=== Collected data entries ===

· · · · ·

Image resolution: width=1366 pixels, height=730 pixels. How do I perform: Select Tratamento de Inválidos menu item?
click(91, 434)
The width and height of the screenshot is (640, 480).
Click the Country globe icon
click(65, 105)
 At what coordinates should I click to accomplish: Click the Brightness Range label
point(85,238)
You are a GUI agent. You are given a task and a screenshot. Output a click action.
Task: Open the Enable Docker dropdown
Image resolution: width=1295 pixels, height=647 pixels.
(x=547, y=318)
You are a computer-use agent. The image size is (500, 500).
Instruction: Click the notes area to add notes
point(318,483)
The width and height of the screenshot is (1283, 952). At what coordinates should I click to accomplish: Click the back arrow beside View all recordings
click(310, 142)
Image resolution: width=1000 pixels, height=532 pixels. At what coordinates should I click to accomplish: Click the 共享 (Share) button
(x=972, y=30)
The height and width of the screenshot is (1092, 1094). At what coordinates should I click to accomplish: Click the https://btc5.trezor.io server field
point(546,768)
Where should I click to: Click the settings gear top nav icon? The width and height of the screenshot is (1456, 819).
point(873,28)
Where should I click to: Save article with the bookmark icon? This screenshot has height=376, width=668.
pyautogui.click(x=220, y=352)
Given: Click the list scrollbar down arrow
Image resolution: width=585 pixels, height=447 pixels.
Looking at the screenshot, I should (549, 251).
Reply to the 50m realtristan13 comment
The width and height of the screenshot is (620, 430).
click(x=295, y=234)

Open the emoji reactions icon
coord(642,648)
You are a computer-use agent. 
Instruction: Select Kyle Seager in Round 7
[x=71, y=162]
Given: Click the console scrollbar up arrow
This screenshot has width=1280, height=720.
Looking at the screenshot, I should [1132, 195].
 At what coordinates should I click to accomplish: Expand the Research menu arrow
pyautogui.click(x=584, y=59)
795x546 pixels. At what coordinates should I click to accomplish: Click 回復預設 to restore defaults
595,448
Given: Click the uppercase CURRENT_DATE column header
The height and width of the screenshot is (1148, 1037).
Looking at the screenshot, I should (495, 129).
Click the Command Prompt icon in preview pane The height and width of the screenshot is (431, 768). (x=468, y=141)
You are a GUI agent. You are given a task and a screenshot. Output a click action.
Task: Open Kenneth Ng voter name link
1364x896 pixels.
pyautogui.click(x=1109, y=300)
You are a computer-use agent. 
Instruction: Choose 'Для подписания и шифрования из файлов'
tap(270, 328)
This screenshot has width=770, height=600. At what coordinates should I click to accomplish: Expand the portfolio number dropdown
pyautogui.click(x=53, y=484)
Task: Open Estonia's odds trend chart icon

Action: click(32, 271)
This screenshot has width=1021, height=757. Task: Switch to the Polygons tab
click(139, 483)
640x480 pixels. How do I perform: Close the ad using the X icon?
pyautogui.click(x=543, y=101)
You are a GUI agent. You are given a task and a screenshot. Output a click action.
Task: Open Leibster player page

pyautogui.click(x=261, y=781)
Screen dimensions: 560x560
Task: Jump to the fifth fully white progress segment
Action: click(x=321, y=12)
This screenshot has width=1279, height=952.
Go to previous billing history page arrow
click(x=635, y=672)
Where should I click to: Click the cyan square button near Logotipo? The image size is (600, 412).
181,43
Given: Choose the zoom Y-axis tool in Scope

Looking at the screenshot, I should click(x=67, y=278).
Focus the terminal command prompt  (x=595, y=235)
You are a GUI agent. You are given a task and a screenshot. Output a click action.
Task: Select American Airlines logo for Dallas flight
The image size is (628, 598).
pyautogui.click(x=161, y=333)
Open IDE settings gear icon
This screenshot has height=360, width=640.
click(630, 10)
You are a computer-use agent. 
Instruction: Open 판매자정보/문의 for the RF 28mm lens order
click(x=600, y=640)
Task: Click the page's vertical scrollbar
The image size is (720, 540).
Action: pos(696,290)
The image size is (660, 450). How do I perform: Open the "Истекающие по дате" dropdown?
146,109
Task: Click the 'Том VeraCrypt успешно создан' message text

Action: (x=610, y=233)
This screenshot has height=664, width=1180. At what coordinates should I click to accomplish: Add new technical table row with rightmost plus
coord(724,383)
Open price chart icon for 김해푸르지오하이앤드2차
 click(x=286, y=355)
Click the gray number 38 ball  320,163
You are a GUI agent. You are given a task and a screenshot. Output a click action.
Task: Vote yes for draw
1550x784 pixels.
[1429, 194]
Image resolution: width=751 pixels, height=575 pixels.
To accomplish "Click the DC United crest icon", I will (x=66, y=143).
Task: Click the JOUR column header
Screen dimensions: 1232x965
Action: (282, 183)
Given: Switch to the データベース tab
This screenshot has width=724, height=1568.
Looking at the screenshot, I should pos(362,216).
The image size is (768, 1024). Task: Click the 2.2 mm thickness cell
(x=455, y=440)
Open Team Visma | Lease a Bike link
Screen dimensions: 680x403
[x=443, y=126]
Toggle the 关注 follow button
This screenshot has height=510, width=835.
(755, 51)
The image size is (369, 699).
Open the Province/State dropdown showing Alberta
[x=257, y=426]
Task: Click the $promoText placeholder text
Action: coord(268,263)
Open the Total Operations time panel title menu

· · · · ·

=== PROBLEM TO SOLVE ===
Please return all of the records exactly.

=== WRITTEN ANSWER ===
Image resolution: width=1366 pixels, height=730 pixels. How do I perform: Select Tratamento de Inválidos menu item?
click(91, 434)
The width and height of the screenshot is (640, 480).
Click the Country globe icon
click(65, 105)
 At what coordinates should I click to accomplish: Click the Brightness Range label
point(85,238)
You are a GUI agent. You are given a task and a screenshot. Output a click action.
Task: Open the Enable Docker dropdown
Image resolution: width=1295 pixels, height=647 pixels.
(x=547, y=318)
You are a computer-use agent. The image size is (500, 500).
Instruction: Click the notes area to add notes
point(318,483)
The width and height of the screenshot is (1283, 952). At what coordinates should I click to accomplish: Click the back arrow beside View all recordings
click(310, 142)
Image resolution: width=1000 pixels, height=532 pixels. At what coordinates should I click to accomplish: Click the 共享 (Share) button
(x=972, y=30)
The height and width of the screenshot is (1092, 1094). At what coordinates should I click to accomplish: Click the https://btc5.trezor.io server field
point(546,768)
Where should I click to: Click the settings gear top nav icon? The width and height of the screenshot is (1456, 819).
point(873,28)
Where should I click to: Save article with the bookmark icon? This screenshot has height=376, width=668.
pyautogui.click(x=220, y=352)
Given: Click the list scrollbar down arrow
Image resolution: width=585 pixels, height=447 pixels.
Looking at the screenshot, I should (549, 251).
Reply to the 50m realtristan13 comment
The width and height of the screenshot is (620, 430).
click(x=295, y=234)

Open the emoji reactions icon
coord(642,648)
You are a computer-use agent. 
Instruction: Select Kyle Seager in Round 7
[x=71, y=162]
Given: Click the console scrollbar up arrow
This screenshot has width=1280, height=720.
Looking at the screenshot, I should [1132, 195].
 At what coordinates should I click to accomplish: Expand the Research menu arrow
pyautogui.click(x=584, y=59)
795x546 pixels. At what coordinates should I click to accomplish: Click 回復預設 to restore defaults
595,448
Given: Click the uppercase CURRENT_DATE column header
The height and width of the screenshot is (1148, 1037).
Looking at the screenshot, I should (495, 129).
Click the Command Prompt icon in preview pane The height and width of the screenshot is (431, 768). (x=468, y=141)
You are a GUI agent. You are given a task and a screenshot. Output a click action.
Task: Open Kenneth Ng voter name link
1364x896 pixels.
pyautogui.click(x=1109, y=300)
You are a computer-use agent. 
Instruction: Choose 'Для подписания и шифрования из файлов'
tap(270, 328)
This screenshot has width=770, height=600. At what coordinates should I click to accomplish: Expand the portfolio number dropdown
pyautogui.click(x=53, y=484)
Task: Open Estonia's odds trend chart icon

Action: click(32, 271)
This screenshot has width=1021, height=757. Task: Switch to the Polygons tab
click(139, 483)
640x480 pixels. How do I perform: Close the ad using the X icon?
pyautogui.click(x=543, y=101)
You are a GUI agent. You are given a task and a screenshot. Output a click action.
Task: Open Leibster player page

pyautogui.click(x=261, y=781)
Screen dimensions: 560x560
Task: Jump to the fifth fully white progress segment
Action: click(x=321, y=12)
This screenshot has width=1279, height=952.
Go to previous billing history page arrow
click(x=635, y=672)
Where should I click to: Click the cyan square button near Logotipo? The image size is (600, 412).
181,43
Given: Choose the zoom Y-axis tool in Scope

Looking at the screenshot, I should click(x=67, y=278).
Focus the terminal command prompt  (x=595, y=235)
You are a GUI agent. You are given a task and a screenshot. Output a click action.
Task: Select American Airlines logo for Dallas flight
The image size is (628, 598).
pyautogui.click(x=161, y=333)
Open IDE settings gear icon
This screenshot has height=360, width=640.
click(630, 10)
You are a computer-use agent. 
Instruction: Open 판매자정보/문의 for the RF 28mm lens order
click(x=600, y=640)
Task: Click the page's vertical scrollbar
The image size is (720, 540).
Action: pos(696,290)
The image size is (660, 450). How do I perform: Open the "Истекающие по дате" dropdown?
146,109
Task: Click the 'Том VeraCrypt успешно создан' message text

Action: (x=610, y=233)
This screenshot has height=664, width=1180. At what coordinates should I click to accomplish: Add new technical table row with rightmost plus
coord(724,383)
Open price chart icon for 김해푸르지오하이앤드2차
 click(x=286, y=355)
Click the gray number 38 ball  320,163
You are a GUI agent. You are given a task and a screenshot. Output a click action.
Task: Vote yes for draw
1550x784 pixels.
[1429, 194]
Image resolution: width=751 pixels, height=575 pixels.
To accomplish "Click the DC United crest icon", I will (x=66, y=143).
Task: Click the JOUR column header
Screen dimensions: 1232x965
Action: (282, 183)
Given: Switch to the データベース tab
This screenshot has width=724, height=1568.
Looking at the screenshot, I should pos(362,216).
The image size is (768, 1024). Task: Click the 2.2 mm thickness cell
(x=455, y=440)
Open Team Visma | Lease a Bike link
Screen dimensions: 680x403
[x=443, y=126]
Toggle the 关注 follow button
This screenshot has height=510, width=835.
(755, 51)
The image size is (369, 699).
Open the Province/State dropdown showing Alberta
[x=257, y=426]
Task: Click the $promoText placeholder text
Action: coord(268,263)
Open the Total Operations time panel title menu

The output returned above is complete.